Como vencer esse entrave?
A questão não é puramente monetária, mas também de cultura alimentar — que passa, inclusive, por fatores psicológicos. Em comparação aos outros países, até que o Brasil, com o tradicional arroz e feijão, tem um padrão saudável. No entanto, os ambientes alimentares hoje incentivam o consumo de alimentos ultraprocessados. Nesse sentido, em termos de políticas públicas, ainda estamos em estágios muito embrionários.

O que poderia ser feito?
Restringir a venda de alimentos deletérios à saúde no ambiente escolar é uma discussão que estamos tendo no Congresso, por meio de um projeto de lei. Tem ainda a discussão em torno das propagandas desses alimentos, da rotulagem…

E tem ainda a questão dos desertos alimentares.
É um problema porque as populações mais vulnerabilizadas não têm acesso físico ao alimento saudável — independentemente de a pessoa ter ou não recurso para comprar aquele alimento. Então, são vários fatores que vão se somando, cuja consequência é a escolha pelo alimento não saudável. No Brasil, ainda estamos no comecinho desse debate.

Como fazer a alimentação de qualidade chegar até esses locais?
Temos visto alguns programas importantes como o Cozinha Solidária. Em Nova York, um candidato defende a criação de mercados sociais, investidos pelo governo, que tirem os atravessadores do caminho, fazendo com que os alimentos cheguem ao indivíduo com preços mais baixos.

Por mais que se proteja o poder de compra da população, a inflação dos alimentos segue em alta no mundo todo, como apontado pela ONU. Além disso, os ultraprocessados são muito mais baratos do que os não processados ou minimamente processados.
A gente tem analisado a sensibilidade do consumidor às mudanças de preço. Observamos que, quando a renda cai, as classes mais baixas tendem a trocar o alimento saudável pelo não saudável. O mesmo não acontece com as classes mais altas. E isso é superimportante. A inflação brasileira vem afetando o poder de compra e incentivando o direcionamento a alimentos não saudáveis.

Os levantamentos do Pacto Contra a Fome mostram que a maioria dos brasileiros não tem dinheiro para comprar a cesta dita como ideal.
Exato: 70% da população não consegue acessar uma cesta saudável.
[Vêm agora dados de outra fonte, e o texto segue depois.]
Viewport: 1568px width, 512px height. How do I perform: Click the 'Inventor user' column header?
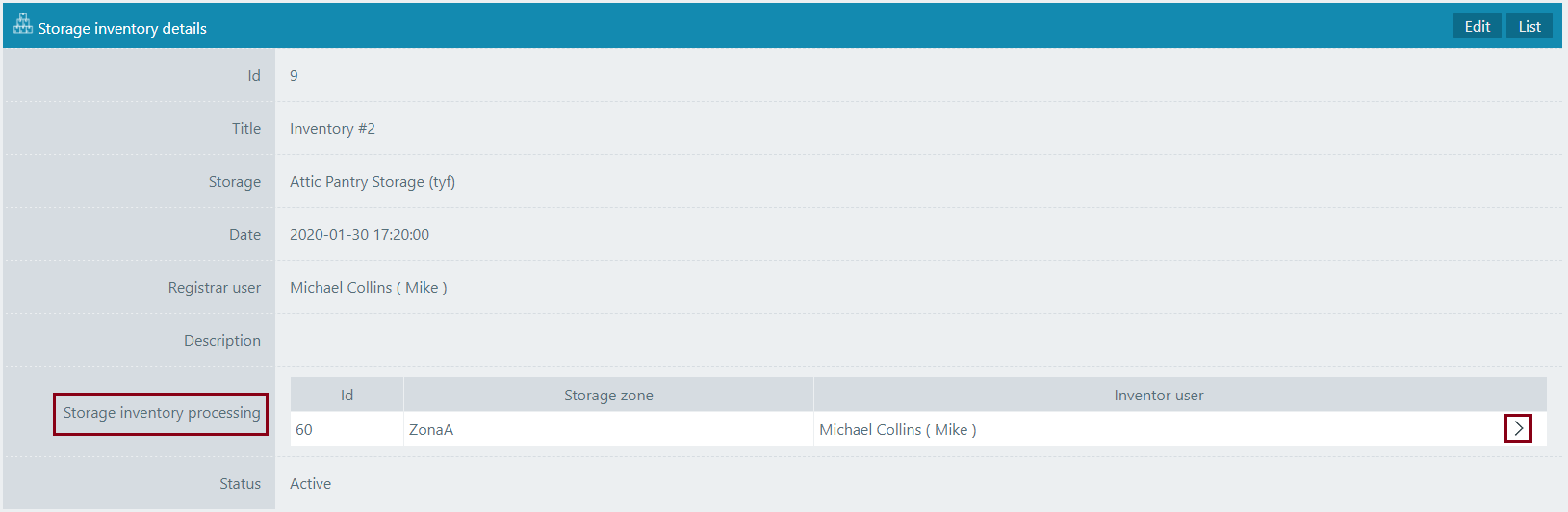[x=1158, y=396]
É o que conversamos… o Brasil conseguiu proteger as famílias mais pobres em termos de acesso ao alimento, mas não conseguiu garantir ainda o aspecto nutricional desse alimento.

Pois é, pode até parecer contraditório, mas uma pessoa obesa pode estar enfrentando algum grau de insegurança alimentar.
Com certeza. A insegurança alimentar nem sempre está associada à aquela imagem tradicional de uma pessoa esquálida, muito magra. Essa é uma virada de chave de percepção.